- DOCUMENT PASSAGE -
Julia Black
Juliablackjack@gmail.com
The more articles showing the president in any negative way only fuel to more debate and anger from his part, constantly contradicting them but both mutually giving the other more platform. However, Trump has a whole team of people who make his image look good no matter what and his constant vocal hate toward news and the media keep feeding or selling this idea that one shouldn't trust the news.
The other area worth investigating is how new media, tabloids, digital media, etc. creates and share articles or specific information for the purpose of getting more recognition, money, and public attention overall. Here the concept of Good vs Bad or Right vs Wrong is at play.
In a New York Times article that talks about the new phenomena of "anti-maskers", author Charlie Warzel interviews Harvard doctor Ranu Dhillon about how the approach should be toward anti-mask people who fully believe that their concept of "good" or "right" -- in this case: if masks should be worn/do they work -- is the only correct answer because they are fed all these polluted media articles.

- WHAT THIS EXERCISE ASKS -
- 1) From the passage on media, list the things it says new media, tabloids, and digital media create and share articles to gain.
- 2) Reproduce the passage on media, beginning at the words "Julia Black" and stopping after "trust the news.".

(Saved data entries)
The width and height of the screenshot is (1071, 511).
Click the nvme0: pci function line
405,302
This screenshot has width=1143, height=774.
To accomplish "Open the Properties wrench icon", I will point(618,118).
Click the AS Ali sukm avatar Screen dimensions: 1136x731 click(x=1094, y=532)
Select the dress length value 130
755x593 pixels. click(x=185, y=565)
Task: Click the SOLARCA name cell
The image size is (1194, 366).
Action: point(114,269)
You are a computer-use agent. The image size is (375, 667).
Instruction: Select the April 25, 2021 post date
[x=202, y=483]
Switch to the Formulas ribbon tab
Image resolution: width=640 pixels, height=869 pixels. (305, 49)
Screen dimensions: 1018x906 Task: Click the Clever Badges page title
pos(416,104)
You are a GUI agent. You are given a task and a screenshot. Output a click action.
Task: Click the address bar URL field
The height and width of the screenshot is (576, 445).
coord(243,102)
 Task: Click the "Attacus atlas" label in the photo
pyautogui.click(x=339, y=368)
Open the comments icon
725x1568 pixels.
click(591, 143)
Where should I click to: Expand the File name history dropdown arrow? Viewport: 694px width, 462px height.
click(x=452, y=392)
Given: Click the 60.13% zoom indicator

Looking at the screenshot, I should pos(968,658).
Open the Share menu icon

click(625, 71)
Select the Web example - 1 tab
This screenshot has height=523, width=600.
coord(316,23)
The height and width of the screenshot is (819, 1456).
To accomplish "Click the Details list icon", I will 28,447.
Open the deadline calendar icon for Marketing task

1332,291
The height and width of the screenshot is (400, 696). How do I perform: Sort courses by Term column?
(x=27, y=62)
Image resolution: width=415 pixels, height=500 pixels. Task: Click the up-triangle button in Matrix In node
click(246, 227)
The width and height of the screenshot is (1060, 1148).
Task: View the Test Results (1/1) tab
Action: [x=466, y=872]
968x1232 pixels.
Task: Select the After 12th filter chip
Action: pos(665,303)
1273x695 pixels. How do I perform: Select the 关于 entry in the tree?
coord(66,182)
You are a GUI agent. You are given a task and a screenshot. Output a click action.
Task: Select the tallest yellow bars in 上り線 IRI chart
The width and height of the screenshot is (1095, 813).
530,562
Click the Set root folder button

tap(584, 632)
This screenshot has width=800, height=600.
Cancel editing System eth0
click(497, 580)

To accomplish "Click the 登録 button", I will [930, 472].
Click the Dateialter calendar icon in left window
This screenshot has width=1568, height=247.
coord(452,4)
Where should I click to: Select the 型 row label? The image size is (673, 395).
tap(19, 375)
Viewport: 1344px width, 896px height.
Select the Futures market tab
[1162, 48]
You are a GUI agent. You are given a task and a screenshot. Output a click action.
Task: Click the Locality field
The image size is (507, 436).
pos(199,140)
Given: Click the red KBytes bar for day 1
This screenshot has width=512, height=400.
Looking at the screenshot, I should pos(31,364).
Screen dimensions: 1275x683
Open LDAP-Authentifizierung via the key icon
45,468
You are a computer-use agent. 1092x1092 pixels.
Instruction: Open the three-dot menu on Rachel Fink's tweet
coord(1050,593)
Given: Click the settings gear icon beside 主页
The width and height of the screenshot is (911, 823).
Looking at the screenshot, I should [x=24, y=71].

- ANSWERS FOR THE EXERCISE -
- 1)
- recognition
- money
- public attention

- 2)
Julia Black
Juliablackjack@gmail.com
The more articles showing the president in any negative way only fuel to more debate and anger from his part, constantly contradicting them but both mutually giving the other more platform. However, Trump has a whole team of people who make his image look good no matter what and his constant vocal hate toward news and the media keep feeding or selling this idea that one shouldn't trust the news.